▶ [Work to complete]:
Which of the lines in the listing that follows hold "will"? Pull each one out.

▶ [Material to process]:
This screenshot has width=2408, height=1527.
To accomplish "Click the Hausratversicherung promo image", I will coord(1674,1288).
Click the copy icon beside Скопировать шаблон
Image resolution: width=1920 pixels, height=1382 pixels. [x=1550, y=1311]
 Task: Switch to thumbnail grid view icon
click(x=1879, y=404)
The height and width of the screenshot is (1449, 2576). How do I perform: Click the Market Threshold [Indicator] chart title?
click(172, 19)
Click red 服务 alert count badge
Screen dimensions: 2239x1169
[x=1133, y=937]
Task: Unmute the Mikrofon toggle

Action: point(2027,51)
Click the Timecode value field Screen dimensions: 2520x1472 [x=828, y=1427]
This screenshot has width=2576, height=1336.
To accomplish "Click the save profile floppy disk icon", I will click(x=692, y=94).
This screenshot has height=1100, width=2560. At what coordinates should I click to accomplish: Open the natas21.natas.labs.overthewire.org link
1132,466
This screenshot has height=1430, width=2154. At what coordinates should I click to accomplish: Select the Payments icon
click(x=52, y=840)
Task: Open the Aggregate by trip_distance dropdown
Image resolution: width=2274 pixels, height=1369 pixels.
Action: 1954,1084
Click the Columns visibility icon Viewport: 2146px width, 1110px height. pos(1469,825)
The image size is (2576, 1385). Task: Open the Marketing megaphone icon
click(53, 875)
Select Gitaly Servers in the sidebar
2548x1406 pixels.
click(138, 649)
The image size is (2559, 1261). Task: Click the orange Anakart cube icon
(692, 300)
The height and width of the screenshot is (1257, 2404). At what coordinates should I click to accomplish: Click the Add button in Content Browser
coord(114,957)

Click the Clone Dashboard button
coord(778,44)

▶ [Task solution]:
To accomplish "Click the Hausratversicherung promo image", I will coord(1674,1288).
To accomplish "Click the save profile floppy disk icon", I will click(x=692, y=94).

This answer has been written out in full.